Opposite Sides of the Protest

Here’s a richly described set of characters and context that make for good story telling. Excerpts from an interview with Joan Walsh on the “Truth out” site sketch a tense encounter between brothers with very different world views:

White working class men were already feeling the early rumbles of deindustrialization. And they were also angry and resentful at the youth revolt. Some of it was patriotism – they couldn’t stand to see the flag or the president disrespected. Some were veterans. Some were just angry that college kids who got chances they never had turned out to be so ungrateful!
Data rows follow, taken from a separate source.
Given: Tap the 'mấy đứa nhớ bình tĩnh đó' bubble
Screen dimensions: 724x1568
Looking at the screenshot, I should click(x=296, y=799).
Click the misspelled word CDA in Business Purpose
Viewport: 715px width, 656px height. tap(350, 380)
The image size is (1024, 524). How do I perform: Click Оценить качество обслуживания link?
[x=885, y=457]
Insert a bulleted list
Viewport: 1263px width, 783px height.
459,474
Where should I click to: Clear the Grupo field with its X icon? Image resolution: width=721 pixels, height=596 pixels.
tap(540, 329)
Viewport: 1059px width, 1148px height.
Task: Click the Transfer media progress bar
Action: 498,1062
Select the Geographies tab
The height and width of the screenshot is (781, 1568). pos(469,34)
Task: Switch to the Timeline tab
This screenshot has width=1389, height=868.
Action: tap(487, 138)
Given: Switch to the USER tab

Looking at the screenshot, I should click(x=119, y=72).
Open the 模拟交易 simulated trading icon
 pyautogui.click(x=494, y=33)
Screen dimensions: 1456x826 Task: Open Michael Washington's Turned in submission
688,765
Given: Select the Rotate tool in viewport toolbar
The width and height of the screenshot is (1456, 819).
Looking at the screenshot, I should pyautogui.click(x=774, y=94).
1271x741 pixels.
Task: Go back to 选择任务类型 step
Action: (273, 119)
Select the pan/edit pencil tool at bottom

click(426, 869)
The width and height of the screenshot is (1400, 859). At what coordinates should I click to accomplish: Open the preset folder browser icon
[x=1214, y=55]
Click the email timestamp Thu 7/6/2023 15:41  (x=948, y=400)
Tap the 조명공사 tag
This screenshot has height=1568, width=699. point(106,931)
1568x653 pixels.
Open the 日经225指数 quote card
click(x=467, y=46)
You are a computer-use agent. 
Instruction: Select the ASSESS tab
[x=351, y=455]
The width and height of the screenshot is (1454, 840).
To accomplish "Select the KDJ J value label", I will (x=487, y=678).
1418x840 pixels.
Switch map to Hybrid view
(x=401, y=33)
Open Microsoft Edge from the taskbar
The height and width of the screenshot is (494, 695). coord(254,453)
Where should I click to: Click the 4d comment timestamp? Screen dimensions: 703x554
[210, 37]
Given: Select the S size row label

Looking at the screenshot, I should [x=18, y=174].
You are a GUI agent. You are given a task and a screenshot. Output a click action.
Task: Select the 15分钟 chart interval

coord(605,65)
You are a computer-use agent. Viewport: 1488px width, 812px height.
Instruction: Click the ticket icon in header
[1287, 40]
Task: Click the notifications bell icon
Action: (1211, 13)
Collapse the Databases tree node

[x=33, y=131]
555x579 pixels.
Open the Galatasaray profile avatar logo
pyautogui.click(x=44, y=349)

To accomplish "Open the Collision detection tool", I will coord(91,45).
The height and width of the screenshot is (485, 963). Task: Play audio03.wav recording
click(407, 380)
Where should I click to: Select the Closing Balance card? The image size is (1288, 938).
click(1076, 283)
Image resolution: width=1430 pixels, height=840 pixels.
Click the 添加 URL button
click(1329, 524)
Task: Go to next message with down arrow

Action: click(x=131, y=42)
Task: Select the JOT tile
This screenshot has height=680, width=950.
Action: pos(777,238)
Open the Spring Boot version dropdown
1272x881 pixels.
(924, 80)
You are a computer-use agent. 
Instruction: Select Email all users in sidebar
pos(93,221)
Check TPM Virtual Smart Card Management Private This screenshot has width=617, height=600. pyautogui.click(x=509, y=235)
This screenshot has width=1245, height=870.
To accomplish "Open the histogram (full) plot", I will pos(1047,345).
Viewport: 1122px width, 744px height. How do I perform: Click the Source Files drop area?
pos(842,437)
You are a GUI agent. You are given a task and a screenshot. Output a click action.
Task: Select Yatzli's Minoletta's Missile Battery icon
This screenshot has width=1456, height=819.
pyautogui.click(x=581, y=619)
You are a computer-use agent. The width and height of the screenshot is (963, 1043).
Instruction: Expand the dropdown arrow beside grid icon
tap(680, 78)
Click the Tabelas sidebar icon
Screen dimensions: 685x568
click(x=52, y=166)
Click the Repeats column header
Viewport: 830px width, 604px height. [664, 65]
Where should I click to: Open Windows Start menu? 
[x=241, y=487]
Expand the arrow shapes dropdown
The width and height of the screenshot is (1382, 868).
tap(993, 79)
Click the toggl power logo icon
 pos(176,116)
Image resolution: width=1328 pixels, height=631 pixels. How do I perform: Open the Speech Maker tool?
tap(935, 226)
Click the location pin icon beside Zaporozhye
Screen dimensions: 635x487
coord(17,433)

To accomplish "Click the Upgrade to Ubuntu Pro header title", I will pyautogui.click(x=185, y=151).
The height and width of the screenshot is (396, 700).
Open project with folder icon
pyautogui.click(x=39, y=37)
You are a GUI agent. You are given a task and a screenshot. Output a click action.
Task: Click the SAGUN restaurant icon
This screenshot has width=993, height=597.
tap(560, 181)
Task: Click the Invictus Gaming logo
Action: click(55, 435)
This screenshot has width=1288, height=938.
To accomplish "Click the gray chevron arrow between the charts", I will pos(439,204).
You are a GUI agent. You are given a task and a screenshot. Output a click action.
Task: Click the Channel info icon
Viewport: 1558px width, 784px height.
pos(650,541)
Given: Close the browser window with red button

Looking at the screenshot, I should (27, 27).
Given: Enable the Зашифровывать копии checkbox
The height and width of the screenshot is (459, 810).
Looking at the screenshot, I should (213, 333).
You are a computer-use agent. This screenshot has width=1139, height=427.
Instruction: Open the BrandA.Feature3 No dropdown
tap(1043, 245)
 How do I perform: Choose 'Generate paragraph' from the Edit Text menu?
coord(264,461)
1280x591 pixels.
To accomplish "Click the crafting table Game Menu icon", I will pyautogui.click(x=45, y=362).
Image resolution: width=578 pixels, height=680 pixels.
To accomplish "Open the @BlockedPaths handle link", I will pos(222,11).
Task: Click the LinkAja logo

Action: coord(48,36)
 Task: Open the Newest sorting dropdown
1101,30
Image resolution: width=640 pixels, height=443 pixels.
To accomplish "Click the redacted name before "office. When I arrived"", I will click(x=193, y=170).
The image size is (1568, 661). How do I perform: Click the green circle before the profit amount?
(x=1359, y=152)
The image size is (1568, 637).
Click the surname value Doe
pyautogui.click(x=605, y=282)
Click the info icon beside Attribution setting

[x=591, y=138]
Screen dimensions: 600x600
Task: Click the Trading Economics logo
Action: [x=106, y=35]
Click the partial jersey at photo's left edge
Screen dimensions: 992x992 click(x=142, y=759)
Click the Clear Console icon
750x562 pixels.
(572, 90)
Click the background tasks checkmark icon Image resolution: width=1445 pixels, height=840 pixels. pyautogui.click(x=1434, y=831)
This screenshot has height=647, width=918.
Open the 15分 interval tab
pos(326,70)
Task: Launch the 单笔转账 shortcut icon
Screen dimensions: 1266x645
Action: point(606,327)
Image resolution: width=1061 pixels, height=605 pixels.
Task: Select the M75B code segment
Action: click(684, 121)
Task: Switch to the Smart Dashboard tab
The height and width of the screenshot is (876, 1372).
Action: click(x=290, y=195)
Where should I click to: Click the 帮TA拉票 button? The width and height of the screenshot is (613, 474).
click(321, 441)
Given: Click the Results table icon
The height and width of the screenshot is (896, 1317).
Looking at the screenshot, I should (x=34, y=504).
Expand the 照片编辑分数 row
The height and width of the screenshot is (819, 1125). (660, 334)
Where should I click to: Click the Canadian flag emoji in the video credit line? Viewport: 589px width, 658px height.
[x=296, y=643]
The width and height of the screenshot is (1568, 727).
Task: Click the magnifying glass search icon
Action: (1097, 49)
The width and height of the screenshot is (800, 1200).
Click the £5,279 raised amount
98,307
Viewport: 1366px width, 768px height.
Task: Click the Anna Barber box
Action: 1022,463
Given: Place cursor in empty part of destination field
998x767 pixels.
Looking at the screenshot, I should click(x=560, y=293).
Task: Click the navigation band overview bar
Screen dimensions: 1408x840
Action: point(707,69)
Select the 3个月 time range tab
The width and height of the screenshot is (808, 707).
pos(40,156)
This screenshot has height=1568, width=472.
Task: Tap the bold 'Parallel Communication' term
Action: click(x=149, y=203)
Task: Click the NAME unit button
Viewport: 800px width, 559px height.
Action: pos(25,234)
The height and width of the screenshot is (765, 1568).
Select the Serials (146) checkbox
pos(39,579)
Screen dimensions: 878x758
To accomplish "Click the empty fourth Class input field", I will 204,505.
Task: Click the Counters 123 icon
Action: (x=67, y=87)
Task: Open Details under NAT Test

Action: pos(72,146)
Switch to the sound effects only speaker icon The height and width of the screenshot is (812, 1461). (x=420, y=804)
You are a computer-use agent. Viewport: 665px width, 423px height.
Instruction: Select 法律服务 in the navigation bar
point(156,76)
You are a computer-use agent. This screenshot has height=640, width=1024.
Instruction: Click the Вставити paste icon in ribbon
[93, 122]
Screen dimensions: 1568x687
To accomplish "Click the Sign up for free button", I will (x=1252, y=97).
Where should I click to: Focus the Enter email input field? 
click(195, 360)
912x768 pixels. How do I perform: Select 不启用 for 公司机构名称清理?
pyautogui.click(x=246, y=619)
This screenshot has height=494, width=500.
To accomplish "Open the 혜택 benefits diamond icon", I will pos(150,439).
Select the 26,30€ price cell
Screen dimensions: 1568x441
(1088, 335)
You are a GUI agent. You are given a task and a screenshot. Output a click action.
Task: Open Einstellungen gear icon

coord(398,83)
The Hard Hat Riot of 1970 followed a peaceful protest near New York City Hall, after four students were shot by the National Guard at Kent State University May 4. By all accounts, it wasn’t a rowdy or angry or at all violent gathering, but a little ways into it, about 200 construction workers from the World Trade Center site came charging up the street with flags, and they began beating some of the protesters with their hard hats. My father was there as a protester, and he thought he saw his brother, a steamfitter, among the rioters. He fled and went back to his office and to my knowledge they never spoke about it.”Below the interview, a reader had this useful tidbit to add in the comments:

It’s a human characteristic to be afraid of change. Strangely, it seems, the worse a person’s situation is, the less promising any change for the better will happen, the more a person fears change. I remember the time when so-called ‘hard-hats’ (labor) felt directly threatened by any man with long hair and a beard, especially young men. When it was pointed out to the ‘hard-hats’ that for the greater part of American history men had longish hair and beards, they were merely a fashion statement or popular trend, it fell on deafened ears. Clean-shaven and short hair were their normal, long hair and beards were abnormal, a change in, of all things, men’s styles was to be feared.”